Differential modulation of NMDA-stimulated [H-3]dopamine release from rat striatum by neuropeptide Y and sigma receptor ligands

Although the identity of the endogenous ligands for sigma (sigma) receptors is unknown, neuropeptide Y (NPY) has been named as a possible candidate for a natural transmitter at these receptors. Using a superfusion system, we compared the effect of NPY on NMDA-stimulated [H-3]dopamine release in rat striatum to that of the sigma agonists (+)-pentazocine and BD737. In contrast to (+)-pentazocine- or BD737-mediated inhibition of release, NPY enhanced release. However, the same sigma antagonists (BD1008, DuP734, haloperidol and DTG) that reverse (+)-pentazocine- or BD737-mediated inhibition, as well as a Y receptor antagonist, PYX-1, all reversed the enhancement.

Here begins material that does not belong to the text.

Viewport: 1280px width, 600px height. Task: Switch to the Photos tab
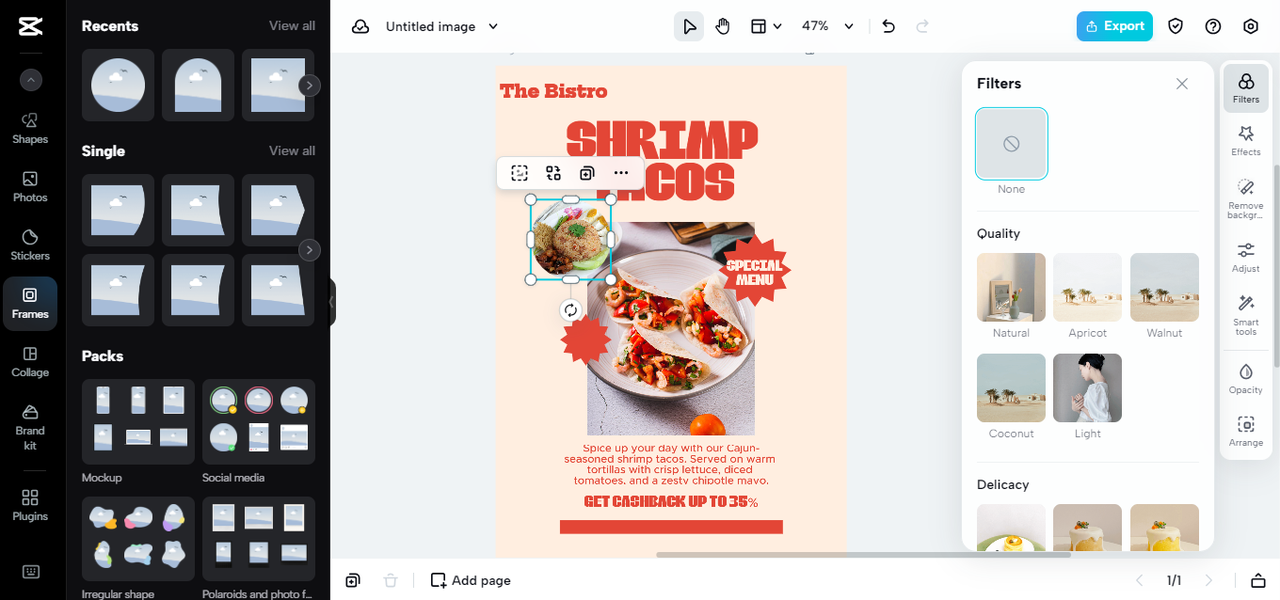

PYX-1 also reversed the (+)-pentazocine- and BD737-mediated inhibition of release. Peptide YY (PTY) and [Leu(31), Pro(34)]NPY did not mimic the effect of NPY. NPY13-36 enhanced release to the same extent as NPY but the effect was not reversed by a antagonists. Our findings are consistent with the potential role of NPY as an endogenous ligand for a subtype of sigma receptor with characteristics different from Y-1, Y-2 and Y-3 receptors but sensitive to PYX-1.